Objective: 2-Deoxy-2-[18F]fluoro-D-glucose ([18F]FDG) positron emission tomography (PET) has been extensively used in clinical tumor imaging. However, the high uptake of [18F]FDG in brain, heart and inflammatory lesions may result in false-positive findings. Other than the increased demand of glycolysis, amino acid transport as well as protein metabolism are more active in tumor cells, while the uptake of amino acids in normal tissues is usually lower. This study compared the pharmacokinetics of O-2-[18F]fluoroethyl-L-tyrosine (L-[18F]FET) to that of [18F]FDG in an animal brain tumor model.

Methods: N-BOC-(O-(2-tosyloxyethyl))-L-tyr-OBzl was used to produce no-carrier-added L-[18F]FET. The cellular uptake, biodistribution, autoradiography and microPET imaging of L-[18F]FET and [18F]FDG were performed with F98 glioma cell culture and F98 glioma-bearing Fischer344 rats.

Results: The uptake of L-[18F]FET in the F98 glioma cells increased rapidly for the first 5 min and reached a steady-state level after 10 min of incubation, whereas the cellular uptake of [18F]FDG kept increasing during the study period.

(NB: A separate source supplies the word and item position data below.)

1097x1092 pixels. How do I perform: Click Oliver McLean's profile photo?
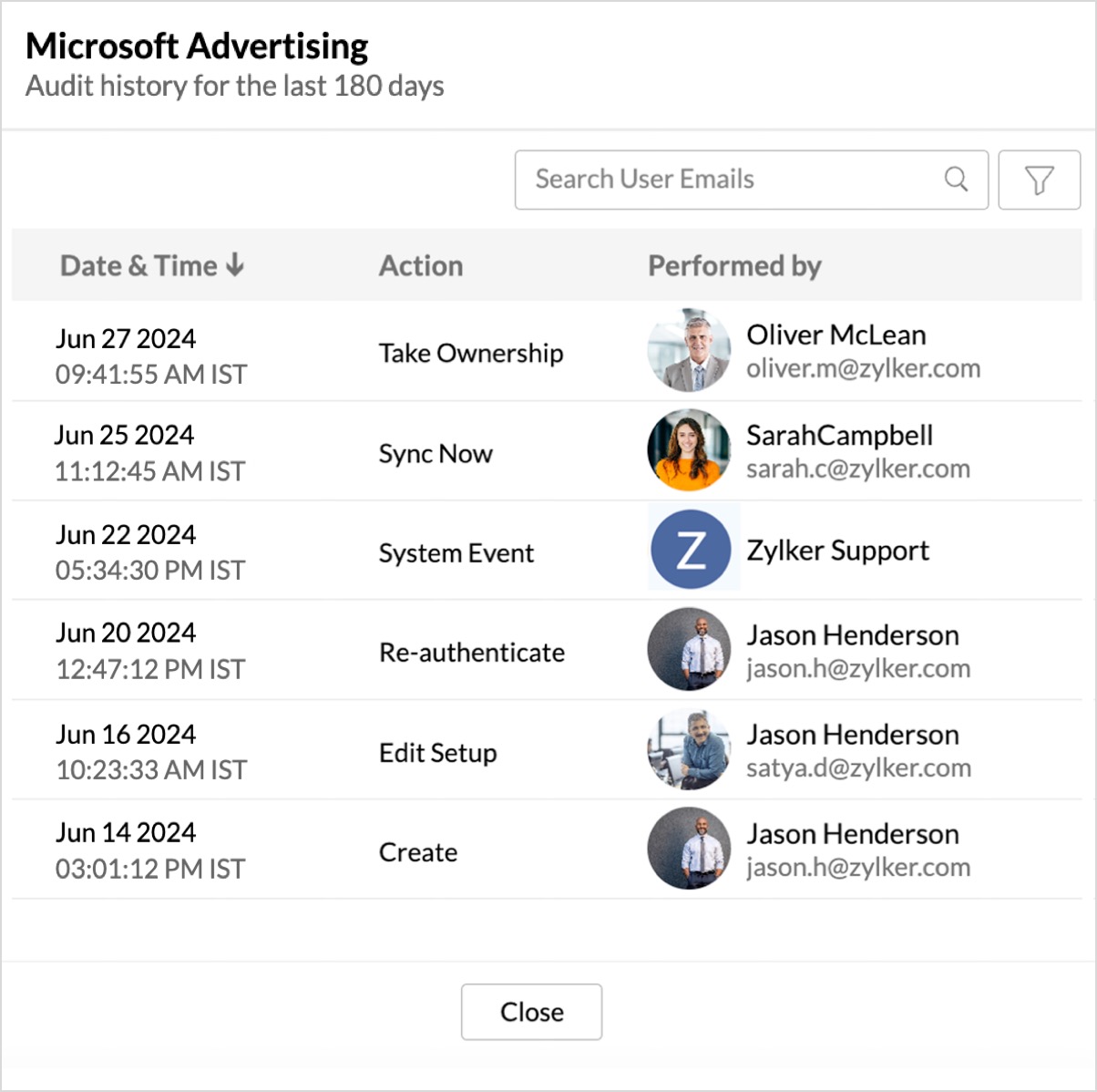coord(689,351)
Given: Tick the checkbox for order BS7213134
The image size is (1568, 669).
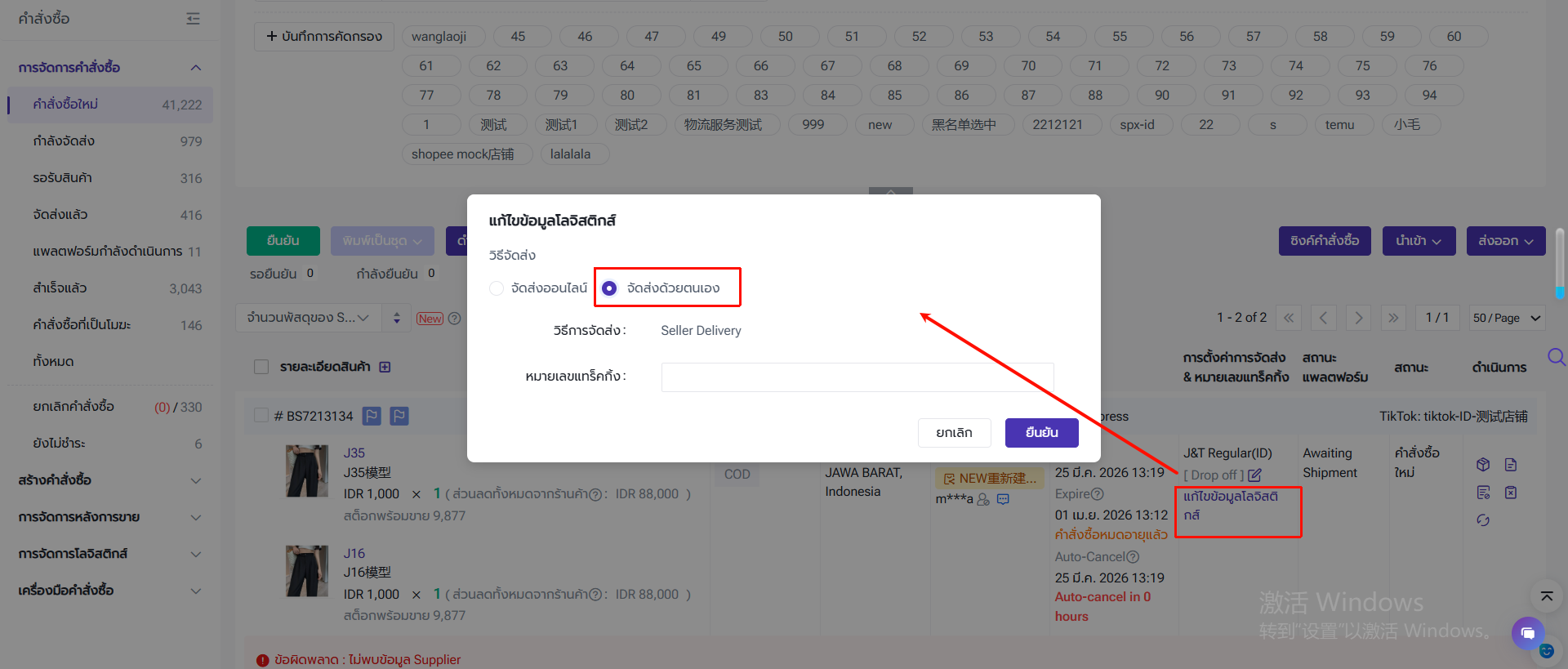Looking at the screenshot, I should (261, 416).
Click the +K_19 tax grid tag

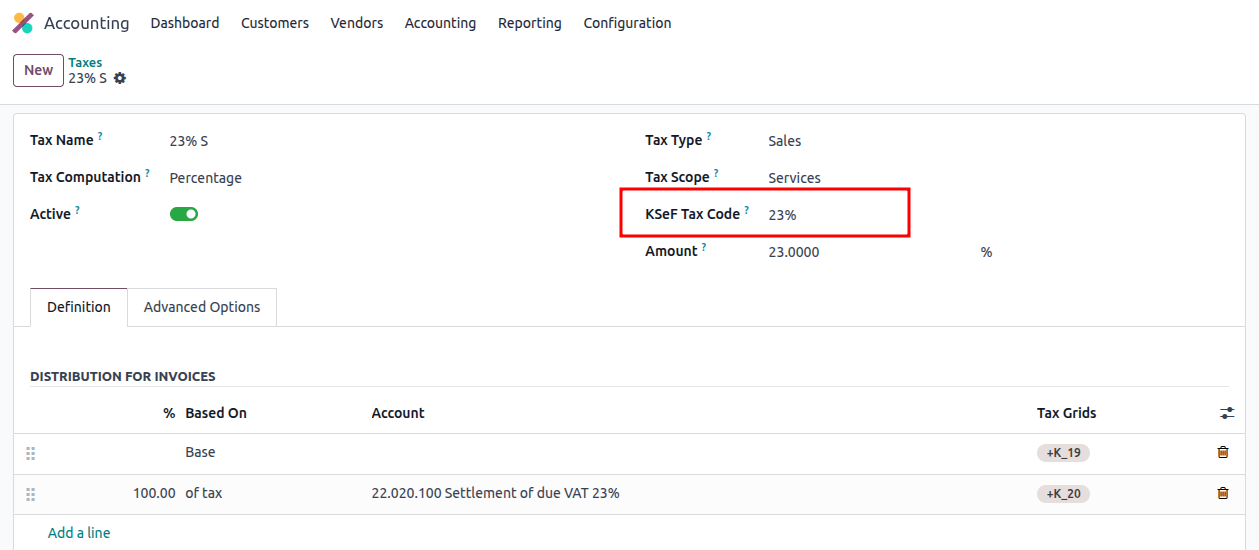point(1063,453)
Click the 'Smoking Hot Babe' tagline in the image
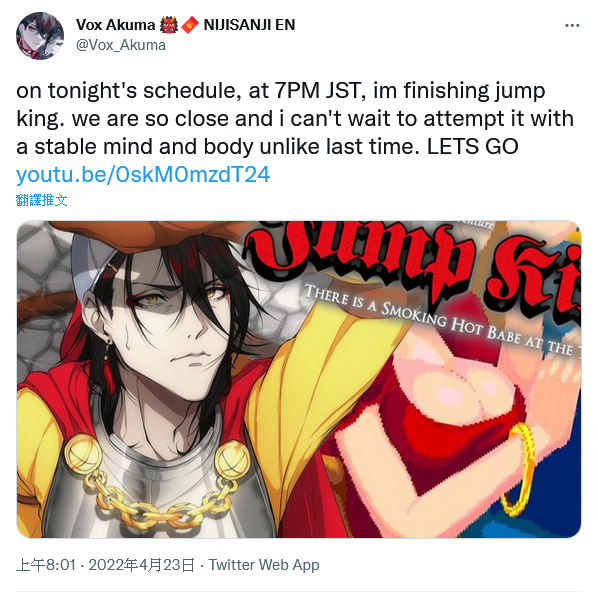The width and height of the screenshot is (598, 592). tap(442, 320)
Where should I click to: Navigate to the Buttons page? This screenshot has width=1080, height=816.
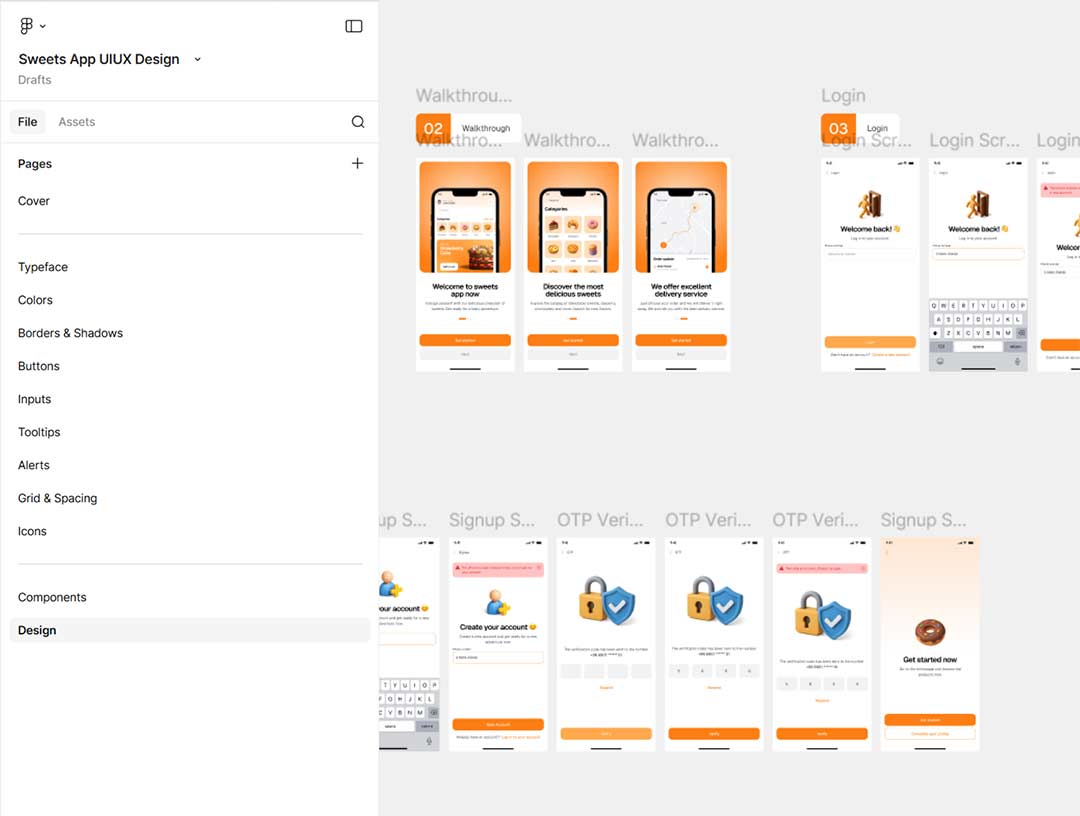[x=39, y=366]
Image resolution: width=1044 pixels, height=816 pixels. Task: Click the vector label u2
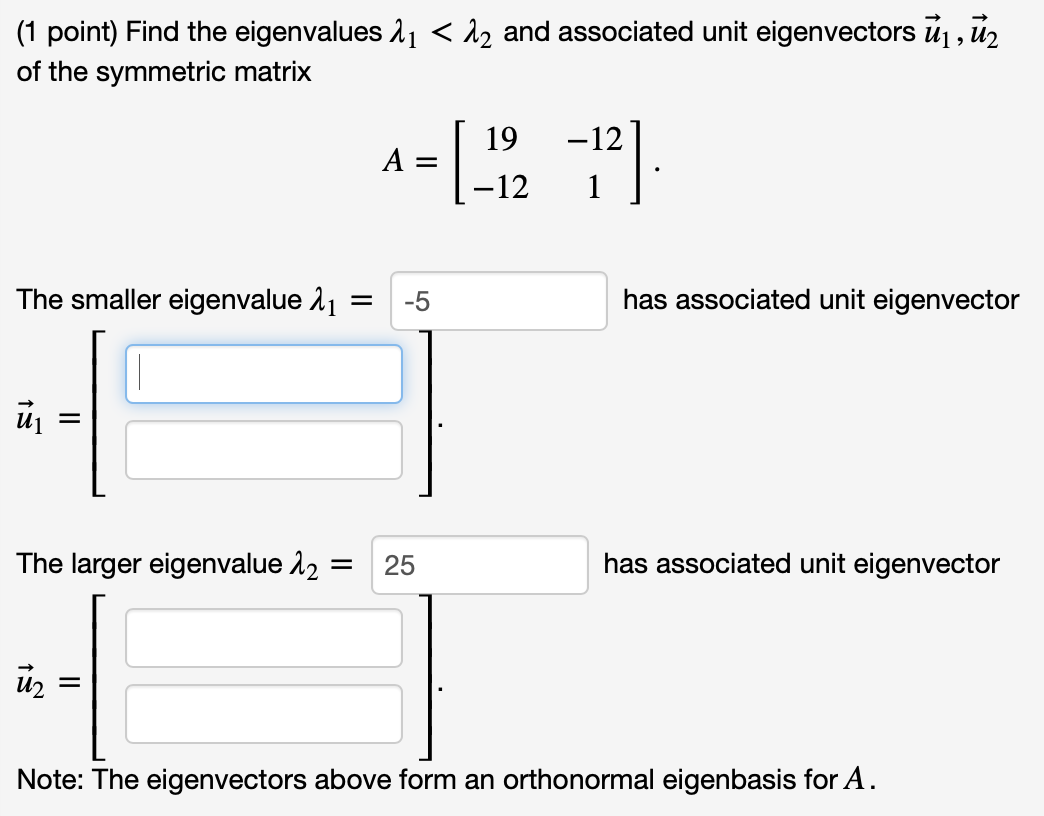pyautogui.click(x=29, y=686)
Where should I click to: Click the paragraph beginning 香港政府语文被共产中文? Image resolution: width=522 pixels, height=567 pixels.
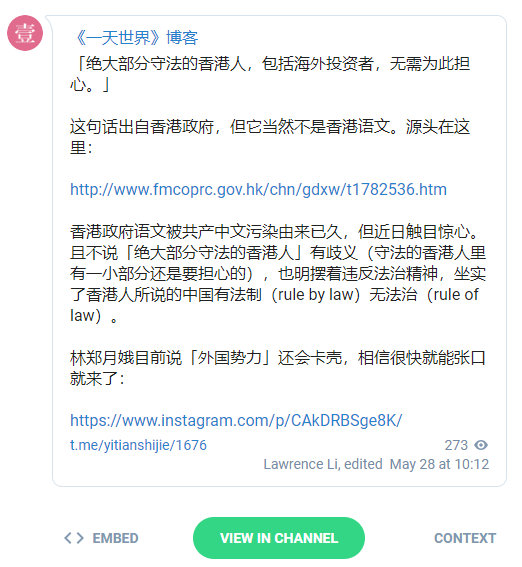pyautogui.click(x=278, y=273)
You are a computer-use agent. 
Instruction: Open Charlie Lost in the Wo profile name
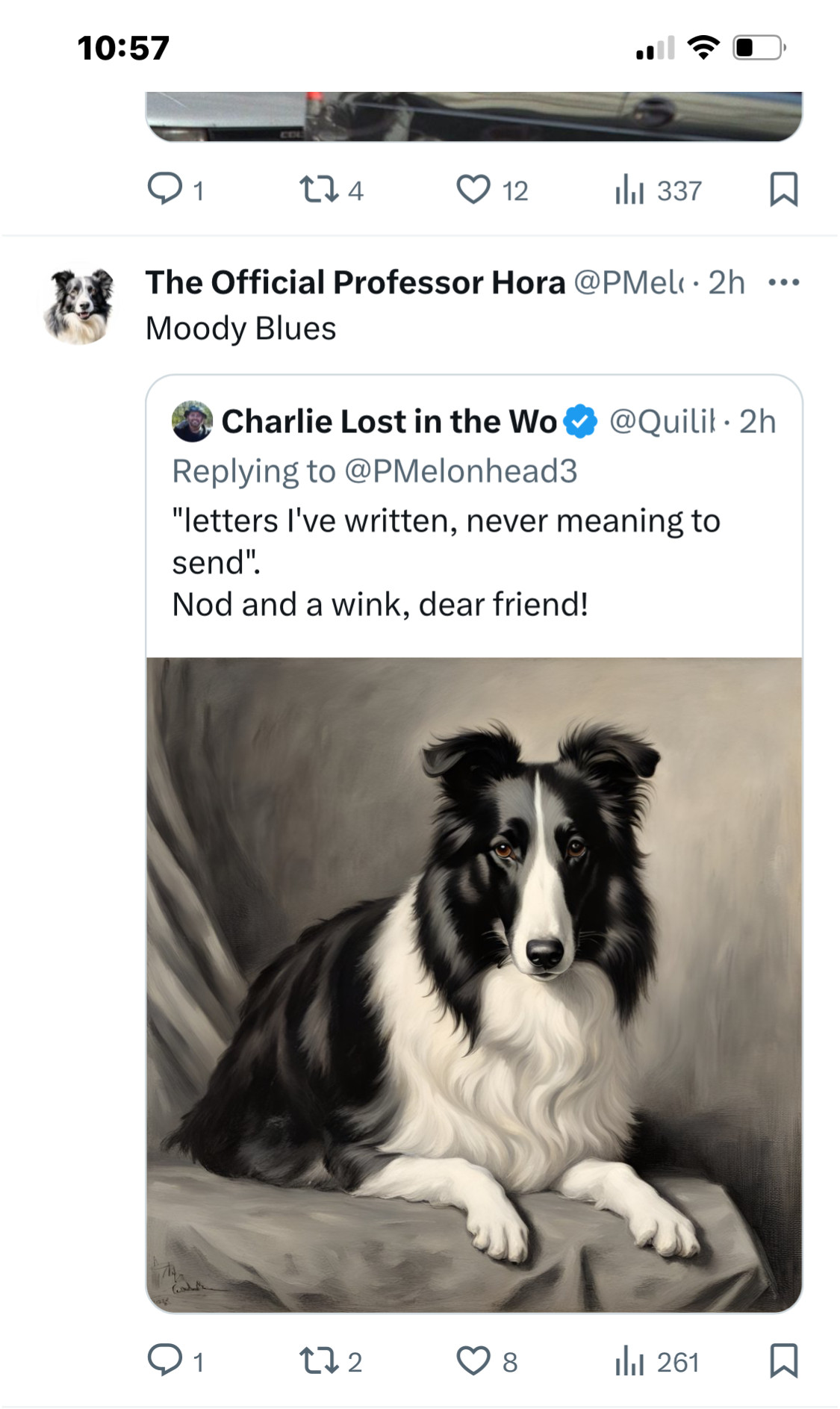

The biodistribution of L-[18F]FET and [18F]FDG in the brain tumors was 1.21 ± 0.25 and 2.68 ± 0.41 %ID/g at 60 min post injection, respectively, while the tumor-to-normal brain uptake ratios of L-[18F]FET (3.23) were higher than that of [18F]FDG (1.38). MicroPET images of L-[18F]FET exhibited remarkable uptake with high contrast in the brain tumor, whereas [18F]FDG showed high uptake in the normal brain and gave blurred brain tumor images.

Conclusion: L-[18F]FET PET has higher tumor-to-normal brain uptake ratios than F-18 FDG PET and is suitable for the brain tumor imaging as shown in this study.